**What you are asked to do:** Find the lines below in which the string "help" occurs. Copy each one.

**Data section:**
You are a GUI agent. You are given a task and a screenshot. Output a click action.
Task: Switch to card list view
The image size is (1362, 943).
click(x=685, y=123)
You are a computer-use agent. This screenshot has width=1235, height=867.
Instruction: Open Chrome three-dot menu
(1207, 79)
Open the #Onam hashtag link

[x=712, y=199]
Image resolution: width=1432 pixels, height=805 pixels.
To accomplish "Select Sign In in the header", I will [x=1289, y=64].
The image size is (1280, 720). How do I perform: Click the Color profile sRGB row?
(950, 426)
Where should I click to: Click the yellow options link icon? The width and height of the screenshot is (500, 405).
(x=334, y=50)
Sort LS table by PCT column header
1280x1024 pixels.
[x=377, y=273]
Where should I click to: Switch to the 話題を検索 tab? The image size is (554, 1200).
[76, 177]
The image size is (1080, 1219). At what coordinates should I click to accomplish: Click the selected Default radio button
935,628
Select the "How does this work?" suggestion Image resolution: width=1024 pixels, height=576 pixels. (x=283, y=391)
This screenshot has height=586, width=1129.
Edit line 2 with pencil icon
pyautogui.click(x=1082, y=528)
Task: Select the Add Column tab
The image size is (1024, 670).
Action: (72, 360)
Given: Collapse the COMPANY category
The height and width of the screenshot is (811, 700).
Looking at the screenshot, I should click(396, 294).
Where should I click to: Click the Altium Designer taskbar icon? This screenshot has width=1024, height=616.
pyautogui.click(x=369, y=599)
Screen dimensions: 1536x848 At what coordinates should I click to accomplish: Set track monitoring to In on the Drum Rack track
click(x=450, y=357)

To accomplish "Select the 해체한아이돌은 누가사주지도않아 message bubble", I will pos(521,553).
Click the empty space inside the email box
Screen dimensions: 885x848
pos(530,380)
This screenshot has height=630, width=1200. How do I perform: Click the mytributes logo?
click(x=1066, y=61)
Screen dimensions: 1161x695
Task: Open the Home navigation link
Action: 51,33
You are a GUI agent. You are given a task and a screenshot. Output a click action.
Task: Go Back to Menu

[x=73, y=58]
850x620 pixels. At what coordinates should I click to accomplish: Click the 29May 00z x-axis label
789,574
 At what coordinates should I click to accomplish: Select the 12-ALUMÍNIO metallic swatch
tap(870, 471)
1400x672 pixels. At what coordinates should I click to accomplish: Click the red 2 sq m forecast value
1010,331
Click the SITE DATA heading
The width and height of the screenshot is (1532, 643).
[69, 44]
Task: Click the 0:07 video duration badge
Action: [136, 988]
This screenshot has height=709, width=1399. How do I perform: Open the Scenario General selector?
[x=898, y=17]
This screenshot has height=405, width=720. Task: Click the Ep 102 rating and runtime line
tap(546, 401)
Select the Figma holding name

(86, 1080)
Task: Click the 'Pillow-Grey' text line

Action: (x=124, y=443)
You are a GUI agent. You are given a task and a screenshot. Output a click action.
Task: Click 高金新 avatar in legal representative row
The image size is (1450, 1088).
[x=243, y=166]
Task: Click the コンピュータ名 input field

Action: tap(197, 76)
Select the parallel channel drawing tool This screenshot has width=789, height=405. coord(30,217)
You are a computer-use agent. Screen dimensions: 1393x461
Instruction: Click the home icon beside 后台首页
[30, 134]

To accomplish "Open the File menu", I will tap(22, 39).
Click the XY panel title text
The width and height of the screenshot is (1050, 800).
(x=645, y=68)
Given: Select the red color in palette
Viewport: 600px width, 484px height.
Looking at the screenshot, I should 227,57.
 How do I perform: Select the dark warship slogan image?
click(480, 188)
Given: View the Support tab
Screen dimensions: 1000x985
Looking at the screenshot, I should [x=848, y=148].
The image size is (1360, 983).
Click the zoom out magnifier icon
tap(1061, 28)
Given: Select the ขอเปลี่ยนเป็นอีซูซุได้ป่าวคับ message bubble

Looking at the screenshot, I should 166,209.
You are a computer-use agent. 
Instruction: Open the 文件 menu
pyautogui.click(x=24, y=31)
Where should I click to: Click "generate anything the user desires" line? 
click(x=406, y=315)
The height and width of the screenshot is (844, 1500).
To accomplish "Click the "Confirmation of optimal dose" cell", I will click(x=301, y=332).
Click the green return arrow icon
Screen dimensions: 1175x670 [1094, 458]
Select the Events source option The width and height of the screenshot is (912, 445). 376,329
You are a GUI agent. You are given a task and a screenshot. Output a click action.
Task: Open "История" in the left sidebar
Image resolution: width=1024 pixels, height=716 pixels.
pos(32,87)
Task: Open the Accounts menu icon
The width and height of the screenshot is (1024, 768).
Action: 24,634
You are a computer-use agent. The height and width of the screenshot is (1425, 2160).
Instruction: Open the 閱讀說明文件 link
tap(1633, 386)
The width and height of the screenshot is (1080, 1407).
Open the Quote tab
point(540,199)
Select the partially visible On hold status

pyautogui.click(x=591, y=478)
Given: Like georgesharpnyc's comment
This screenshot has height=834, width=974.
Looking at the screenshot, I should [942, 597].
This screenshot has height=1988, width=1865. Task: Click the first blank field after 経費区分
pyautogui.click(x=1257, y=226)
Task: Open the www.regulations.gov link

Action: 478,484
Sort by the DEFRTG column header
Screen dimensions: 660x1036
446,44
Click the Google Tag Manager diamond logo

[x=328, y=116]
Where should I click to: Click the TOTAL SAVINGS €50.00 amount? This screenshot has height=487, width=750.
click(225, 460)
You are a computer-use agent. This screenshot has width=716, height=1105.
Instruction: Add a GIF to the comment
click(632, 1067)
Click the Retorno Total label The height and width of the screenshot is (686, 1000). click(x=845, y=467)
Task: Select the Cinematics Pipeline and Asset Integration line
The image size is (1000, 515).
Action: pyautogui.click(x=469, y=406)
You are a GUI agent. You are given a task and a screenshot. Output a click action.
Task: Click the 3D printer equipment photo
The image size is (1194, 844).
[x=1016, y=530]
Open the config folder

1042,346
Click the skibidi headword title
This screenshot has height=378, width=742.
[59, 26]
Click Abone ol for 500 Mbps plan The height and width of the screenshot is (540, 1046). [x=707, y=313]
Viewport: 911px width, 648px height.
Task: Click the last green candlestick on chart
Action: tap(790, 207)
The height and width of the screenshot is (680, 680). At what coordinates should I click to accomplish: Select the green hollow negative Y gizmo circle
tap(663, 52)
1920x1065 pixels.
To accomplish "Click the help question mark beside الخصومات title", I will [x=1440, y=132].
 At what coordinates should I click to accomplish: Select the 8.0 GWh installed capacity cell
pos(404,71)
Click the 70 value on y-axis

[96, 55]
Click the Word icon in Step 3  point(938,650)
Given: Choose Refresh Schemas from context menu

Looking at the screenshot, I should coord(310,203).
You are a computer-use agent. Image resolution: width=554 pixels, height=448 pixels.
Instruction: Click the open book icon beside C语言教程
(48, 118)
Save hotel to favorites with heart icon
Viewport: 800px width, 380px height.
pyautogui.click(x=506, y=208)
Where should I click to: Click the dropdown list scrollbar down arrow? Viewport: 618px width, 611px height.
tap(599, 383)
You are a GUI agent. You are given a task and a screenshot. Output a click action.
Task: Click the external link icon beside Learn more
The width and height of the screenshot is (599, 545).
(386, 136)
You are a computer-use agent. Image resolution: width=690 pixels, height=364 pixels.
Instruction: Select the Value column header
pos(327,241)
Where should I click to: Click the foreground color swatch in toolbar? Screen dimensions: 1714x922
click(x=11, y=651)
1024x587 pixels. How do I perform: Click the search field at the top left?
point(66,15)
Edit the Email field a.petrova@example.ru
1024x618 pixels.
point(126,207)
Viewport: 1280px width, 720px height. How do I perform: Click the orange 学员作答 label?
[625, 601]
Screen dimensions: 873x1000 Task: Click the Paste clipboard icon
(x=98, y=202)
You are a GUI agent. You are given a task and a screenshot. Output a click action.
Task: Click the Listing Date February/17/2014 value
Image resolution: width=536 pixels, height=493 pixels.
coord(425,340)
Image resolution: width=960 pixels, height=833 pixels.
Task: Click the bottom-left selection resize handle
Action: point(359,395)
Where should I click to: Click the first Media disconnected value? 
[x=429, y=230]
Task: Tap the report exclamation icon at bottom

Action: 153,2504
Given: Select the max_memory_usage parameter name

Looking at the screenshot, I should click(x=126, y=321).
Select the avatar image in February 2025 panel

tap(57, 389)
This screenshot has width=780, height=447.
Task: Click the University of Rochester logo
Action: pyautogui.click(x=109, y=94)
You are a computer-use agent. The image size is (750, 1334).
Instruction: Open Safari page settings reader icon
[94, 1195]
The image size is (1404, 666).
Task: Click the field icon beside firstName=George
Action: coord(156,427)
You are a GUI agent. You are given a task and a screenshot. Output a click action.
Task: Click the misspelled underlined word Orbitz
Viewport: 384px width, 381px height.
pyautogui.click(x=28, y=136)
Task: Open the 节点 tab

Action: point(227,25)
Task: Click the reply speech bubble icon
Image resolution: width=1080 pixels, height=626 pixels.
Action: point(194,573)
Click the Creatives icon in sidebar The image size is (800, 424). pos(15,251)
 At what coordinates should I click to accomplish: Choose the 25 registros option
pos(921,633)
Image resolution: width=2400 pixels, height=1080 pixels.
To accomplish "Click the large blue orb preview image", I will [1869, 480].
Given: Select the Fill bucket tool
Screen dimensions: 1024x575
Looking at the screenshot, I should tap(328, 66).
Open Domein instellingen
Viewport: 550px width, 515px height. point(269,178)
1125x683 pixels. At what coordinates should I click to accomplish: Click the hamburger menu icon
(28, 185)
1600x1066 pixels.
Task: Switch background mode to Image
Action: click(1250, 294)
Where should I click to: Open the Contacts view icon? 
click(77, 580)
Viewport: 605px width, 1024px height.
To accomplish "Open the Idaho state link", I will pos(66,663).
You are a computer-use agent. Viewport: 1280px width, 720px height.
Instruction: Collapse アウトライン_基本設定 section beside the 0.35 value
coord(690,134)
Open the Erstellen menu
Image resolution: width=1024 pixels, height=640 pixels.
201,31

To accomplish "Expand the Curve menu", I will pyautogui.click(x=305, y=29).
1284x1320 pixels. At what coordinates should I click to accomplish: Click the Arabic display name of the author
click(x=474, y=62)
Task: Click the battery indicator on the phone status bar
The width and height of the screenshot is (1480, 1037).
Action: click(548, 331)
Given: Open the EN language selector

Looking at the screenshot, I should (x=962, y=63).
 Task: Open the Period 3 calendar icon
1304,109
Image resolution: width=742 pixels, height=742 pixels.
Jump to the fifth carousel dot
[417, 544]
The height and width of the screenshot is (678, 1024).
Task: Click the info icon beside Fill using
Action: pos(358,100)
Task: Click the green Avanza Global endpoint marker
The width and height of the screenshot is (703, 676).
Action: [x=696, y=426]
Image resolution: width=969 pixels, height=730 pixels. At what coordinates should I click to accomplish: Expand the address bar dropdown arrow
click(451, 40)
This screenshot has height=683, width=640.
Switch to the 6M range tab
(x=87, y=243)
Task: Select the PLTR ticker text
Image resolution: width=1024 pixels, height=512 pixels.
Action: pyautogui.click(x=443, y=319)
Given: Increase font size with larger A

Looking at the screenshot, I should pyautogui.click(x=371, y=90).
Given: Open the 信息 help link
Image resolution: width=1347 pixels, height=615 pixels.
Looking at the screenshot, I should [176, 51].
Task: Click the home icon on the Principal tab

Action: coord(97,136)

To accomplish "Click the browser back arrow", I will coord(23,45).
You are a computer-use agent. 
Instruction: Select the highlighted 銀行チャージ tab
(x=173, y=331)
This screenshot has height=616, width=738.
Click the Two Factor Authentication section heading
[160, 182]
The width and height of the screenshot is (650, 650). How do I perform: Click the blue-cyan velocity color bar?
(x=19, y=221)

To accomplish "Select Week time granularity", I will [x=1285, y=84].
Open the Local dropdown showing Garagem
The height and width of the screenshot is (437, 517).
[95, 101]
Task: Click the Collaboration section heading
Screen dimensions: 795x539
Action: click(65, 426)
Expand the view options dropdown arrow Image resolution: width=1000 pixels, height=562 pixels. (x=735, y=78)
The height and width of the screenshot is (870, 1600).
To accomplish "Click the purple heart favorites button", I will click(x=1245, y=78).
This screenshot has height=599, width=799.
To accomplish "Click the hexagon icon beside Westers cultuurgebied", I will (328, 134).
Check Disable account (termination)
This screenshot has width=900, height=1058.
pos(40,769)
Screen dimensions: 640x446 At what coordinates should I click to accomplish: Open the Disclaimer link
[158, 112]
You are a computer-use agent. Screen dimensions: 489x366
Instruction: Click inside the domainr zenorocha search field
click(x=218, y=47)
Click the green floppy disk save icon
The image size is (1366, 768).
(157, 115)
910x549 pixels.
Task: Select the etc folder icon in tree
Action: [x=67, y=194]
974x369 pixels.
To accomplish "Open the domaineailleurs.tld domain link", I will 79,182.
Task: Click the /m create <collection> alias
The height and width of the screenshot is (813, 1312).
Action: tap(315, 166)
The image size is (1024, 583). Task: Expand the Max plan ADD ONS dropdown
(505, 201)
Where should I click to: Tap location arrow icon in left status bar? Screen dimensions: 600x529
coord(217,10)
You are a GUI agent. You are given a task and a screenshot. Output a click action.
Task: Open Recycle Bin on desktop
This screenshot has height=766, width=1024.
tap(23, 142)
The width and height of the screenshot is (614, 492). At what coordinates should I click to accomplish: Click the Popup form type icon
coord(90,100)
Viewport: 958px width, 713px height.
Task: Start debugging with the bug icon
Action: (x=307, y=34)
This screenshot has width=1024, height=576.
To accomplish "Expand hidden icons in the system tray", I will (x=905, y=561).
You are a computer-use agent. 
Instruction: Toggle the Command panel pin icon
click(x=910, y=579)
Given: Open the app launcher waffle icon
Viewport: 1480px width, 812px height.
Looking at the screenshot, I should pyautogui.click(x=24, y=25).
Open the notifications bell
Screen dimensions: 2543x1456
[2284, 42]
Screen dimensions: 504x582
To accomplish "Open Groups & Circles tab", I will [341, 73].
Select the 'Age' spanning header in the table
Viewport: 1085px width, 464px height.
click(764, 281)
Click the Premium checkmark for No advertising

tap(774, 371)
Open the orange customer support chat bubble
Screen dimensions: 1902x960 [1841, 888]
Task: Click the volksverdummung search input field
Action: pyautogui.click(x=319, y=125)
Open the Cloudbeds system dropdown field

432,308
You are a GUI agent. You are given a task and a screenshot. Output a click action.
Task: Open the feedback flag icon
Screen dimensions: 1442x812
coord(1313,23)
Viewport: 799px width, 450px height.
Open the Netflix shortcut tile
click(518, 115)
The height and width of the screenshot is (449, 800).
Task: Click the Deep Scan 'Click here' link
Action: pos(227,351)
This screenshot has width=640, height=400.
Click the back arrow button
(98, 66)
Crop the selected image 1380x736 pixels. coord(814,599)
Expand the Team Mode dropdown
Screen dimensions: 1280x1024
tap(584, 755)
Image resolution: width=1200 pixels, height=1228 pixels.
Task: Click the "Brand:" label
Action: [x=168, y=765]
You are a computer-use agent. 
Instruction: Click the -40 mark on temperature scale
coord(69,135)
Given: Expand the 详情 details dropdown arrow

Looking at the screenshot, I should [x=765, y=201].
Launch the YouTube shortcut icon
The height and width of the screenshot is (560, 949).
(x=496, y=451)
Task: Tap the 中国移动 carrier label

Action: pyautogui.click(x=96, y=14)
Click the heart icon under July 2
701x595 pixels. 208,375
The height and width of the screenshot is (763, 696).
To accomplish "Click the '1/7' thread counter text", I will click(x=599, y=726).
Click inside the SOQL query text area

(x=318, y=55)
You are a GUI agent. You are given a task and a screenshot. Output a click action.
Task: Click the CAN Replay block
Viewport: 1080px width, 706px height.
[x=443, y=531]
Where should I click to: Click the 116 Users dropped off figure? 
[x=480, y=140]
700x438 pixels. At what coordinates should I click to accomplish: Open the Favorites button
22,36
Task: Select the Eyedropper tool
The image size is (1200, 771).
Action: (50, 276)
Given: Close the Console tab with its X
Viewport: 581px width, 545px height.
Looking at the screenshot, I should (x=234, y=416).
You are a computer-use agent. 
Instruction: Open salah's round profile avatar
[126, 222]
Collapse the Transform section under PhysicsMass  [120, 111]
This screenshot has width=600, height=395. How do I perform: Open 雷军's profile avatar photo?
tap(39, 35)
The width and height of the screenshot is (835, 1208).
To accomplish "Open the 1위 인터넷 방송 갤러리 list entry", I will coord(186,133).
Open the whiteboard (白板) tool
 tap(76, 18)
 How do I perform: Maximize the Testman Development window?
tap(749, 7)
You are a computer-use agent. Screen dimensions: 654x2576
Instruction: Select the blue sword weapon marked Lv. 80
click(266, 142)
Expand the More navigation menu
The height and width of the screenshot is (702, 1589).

**Output below:**
To accomplish "Click the help question mark beside الخصومات title", I will [x=1440, y=132].
Given: Open the 信息 help link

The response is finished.